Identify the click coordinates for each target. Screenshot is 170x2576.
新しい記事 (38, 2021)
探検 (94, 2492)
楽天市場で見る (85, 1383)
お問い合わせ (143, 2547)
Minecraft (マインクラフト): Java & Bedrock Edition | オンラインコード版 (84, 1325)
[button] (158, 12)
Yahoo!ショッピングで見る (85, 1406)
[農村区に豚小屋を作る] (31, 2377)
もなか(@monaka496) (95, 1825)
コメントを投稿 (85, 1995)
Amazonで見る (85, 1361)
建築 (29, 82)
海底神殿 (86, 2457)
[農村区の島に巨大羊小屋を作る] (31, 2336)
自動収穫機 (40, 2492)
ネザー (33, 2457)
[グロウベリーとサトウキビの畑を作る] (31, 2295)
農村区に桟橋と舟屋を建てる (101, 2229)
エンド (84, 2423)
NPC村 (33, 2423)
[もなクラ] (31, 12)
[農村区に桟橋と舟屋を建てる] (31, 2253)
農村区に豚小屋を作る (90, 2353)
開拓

## YOUR INSTRUCTIONS:
From the line containing "Yahoo!ショッピングで見る (85, 1406)" to the final line of the data above, transcribe every line exactly and nothing more.

## REPLY:
Yahoo!ショッピングで見る (85, 1406)
[農村区に豚小屋を作る] (31, 2377)
もなか(@monaka496) (95, 1825)
コメントを投稿 (85, 1995)
Amazonで見る (85, 1361)
建築 (29, 82)
海底神殿 (86, 2457)
[農村区の島に巨大羊小屋を作る] (31, 2336)
自動収穫機 (40, 2492)
ネザー (33, 2457)
[グロウベリーとサトウキビの畑を作る] (31, 2295)
農村区に桟橋と舟屋を建てる (101, 2229)
エンド (84, 2423)
NPC村 (33, 2423)
[もなクラ] (31, 12)
[農村区に桟橋と舟屋を建てる] (31, 2253)
農村区に豚小屋を作る (90, 2353)
開拓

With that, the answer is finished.